[START OF SELECTED TEXT]
Thirty Second Sunday in Ordinary Time

Thirty Second Sunday in Ordinary Time


First Reading 2 Maccabees 7:1–2, 9–14

Psalm Psalm 17:1, 5–6, 8, 15

Second Reading 2 Thessalonians 2:16–3:5

Gospel Luke 20:27–38


Psalm 17:1, 5–6, 8, 15

Hear a just cause, O Lord; attend to my cry;

give ear to my prayer from lips free of deceit.

My steps have held fast to your paths;

my feet have not slipped.

I call upon you, for you will answer me, O God;

incline your ear to me, hear my words.

Guard me as the apple of the eye;

hide me in the shadow of your wings,

As for me, I shall behold your face in righteousness;

when I awake I shall be satisfied, beholding your likeness.

Reading the Word

2 Maccabees 7:1–2, 9–14

It happened also that seven brothers and their mother were arrested and were being compelled by the king, under torture with whips and thongs, to partake of unlawful swine’s flesh. One of them, acting as their spokesman, said, “What do you intend to ask and learn from us? For we are ready to die rather than transgress the laws of our ancestors.”

And when he was at his last breath, he said, “You accursed wretch, you dismiss us from this present life, but the King of the universe will raise us up to an everlasting renewal of life, because we have died for his laws.”

After him, the third was the victim of their sport. When it was demanded, he quickly put out his tongue and courageously stretched forth his hands, and said nobly, “I got these from Heaven, and because of his laws I disdain them, and from him I hope to get them back again.” As a result the king himself and those with him were astonished at the young man’s spirit, for he regarded his sufferings as nothing.

After he too had died, they maltreated and tortured the fourth in the same way. When he was near death, he said, “One cannot but choose to die at the hands of mortals and to cherish the hope God gives of being raised again by him. But for you there will be no resurrection to life!”

2 Thessalonians 2:16–3:5

Now may our Lord Jesus Christ himself and God our Father, who loved us and through grace gave us eternal comfort and good hope, comfort your hearts and strengthen them in every good work and word.

Brothers and sisters, pray for us, so that the word of the Lord may spread rapidly and be glorified everywhere, just as it is among you, and that we may be rescued from wicked and evil people; for not all have faith. But the Lord is faithful; he will strengthen you and guard you from the evil one. And we have confidence in the Lord concerning you, that you are doing and will go on doing the things that we command. May the Lord direct your hearts to the love of God and to the steadfastness of Christ.
[END OF SELECTED TEXT]
**WRITTEN INSTRUCTION 1:**
Format the entries, from their first line up to and including the line with "click(176, 207)", as a JSON list of strings with one string per line and blank lines omitted.
[START OF DATA FOR PROCESSING]
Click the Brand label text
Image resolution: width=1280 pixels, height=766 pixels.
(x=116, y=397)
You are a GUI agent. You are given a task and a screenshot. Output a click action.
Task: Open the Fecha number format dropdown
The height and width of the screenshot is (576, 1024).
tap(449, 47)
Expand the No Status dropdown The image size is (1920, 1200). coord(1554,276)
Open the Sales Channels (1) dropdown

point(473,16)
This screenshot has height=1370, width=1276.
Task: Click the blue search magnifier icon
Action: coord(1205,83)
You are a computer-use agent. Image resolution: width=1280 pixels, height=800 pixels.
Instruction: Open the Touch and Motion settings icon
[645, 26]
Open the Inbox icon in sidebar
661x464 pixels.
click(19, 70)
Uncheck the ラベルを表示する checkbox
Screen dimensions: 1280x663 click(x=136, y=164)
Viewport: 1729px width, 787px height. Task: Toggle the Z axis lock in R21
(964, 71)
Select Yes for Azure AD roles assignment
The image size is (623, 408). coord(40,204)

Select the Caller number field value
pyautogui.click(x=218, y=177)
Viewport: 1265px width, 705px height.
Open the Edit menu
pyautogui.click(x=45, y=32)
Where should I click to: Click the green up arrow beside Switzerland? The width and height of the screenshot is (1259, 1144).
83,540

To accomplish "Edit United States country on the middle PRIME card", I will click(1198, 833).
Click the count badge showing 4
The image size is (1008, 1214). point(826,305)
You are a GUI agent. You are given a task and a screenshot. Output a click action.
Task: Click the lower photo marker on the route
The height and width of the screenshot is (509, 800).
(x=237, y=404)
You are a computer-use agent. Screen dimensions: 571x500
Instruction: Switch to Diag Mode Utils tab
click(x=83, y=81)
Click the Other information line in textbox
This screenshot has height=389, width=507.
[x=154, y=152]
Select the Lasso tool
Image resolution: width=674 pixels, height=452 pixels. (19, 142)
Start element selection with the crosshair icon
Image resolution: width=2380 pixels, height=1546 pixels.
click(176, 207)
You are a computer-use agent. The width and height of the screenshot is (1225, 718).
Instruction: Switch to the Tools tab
[END OF DATA FOR PROCESSING]
**WRITTEN INSTRUCTION 2:**
Translate this sentence from the Sunday readings into Spanish: "But the Lord is faithful; he will strengthen you and guard you from the evil one."

**FINAL ANSWER 1:**
[
  "Click the Brand label text",
  "Image resolution: width=1280 pixels, height=766 pixels.",
  "(x=116, y=397)",
  "You are a GUI agent. You are given a task and a screenshot. Output a click action.",
  "Task: Open the Fecha number format dropdown",
  "The height and width of the screenshot is (576, 1024).",
  "tap(449, 47)",
  "Expand the No Status dropdown The image size is (1920, 1200). coord(1554,276)",
  "Open the Sales Channels (1) dropdown",
  "point(473,16)",
  "This screenshot has height=1370, width=1276.",
  "Task: Click the blue search magnifier icon",
  "Action: coord(1205,83)",
  "You are a computer-use agent. Image resolution: width=1280 pixels, height=800 pixels.",
  "Instruction: Open the Touch and Motion settings icon",
  "[645, 26]",
  "Open the Inbox icon in sidebar",
  "661x464 pixels.",
  "click(19, 70)",
  "Uncheck the ラベルを表示する checkbox",
  "Screen dimensions: 1280x663 click(x=136, y=164)",
  "Viewport: 1729px width, 787px height. Task: Toggle the Z axis lock in R21",
  "(964, 71)",
  "Select Yes for Azure AD roles assignment",
  "The image size is (623, 408). coord(40,204)",
  "Select the Caller number field value",
  "pyautogui.click(x=218, y=177)",
  "Viewport: 1265px width, 705px height.",
  "Open the Edit menu",
  "pyautogui.click(x=45, y=32)",
  "Where should I click to: Click the green up arrow beside Switzerland? The width and height of the screenshot is (1259, 1144).",
  "83,540",
  "To accomplish \"Edit United States country on the middle PRIME card\", I will click(1198, 833).",
  "Click the count badge showing 4",
  "The image size is (1008, 1214). point(826,305)",
  "You are a GUI agent. You are given a task and a screenshot. Output a click action.",
  "Task: Click the lower photo marker on the route",
  "The height and width of the screenshot is (509, 800).",
  "(x=237, y=404)",
  "You are a computer-use agent. Screen dimensions: 571x500",
  "Instruction: Switch to Diag Mode Utils tab",
  "click(x=83, y=81)",
  "Click the Other information line in textbox",
  "This screenshot has height=389, width=507.",
  "[x=154, y=152]",
  "Select the Lasso tool",
  "Image resolution: width=674 pixels, height=452 pixels. (19, 142)",
  "Start element selection with the crosshair icon",
  "Image resolution: width=2380 pixels, height=1546 pixels.",
  "click(176, 207)"
]

**FINAL ANSWER 2:**
Pero el Señor es fiel; él los fortalecerá y los guardará del maligno.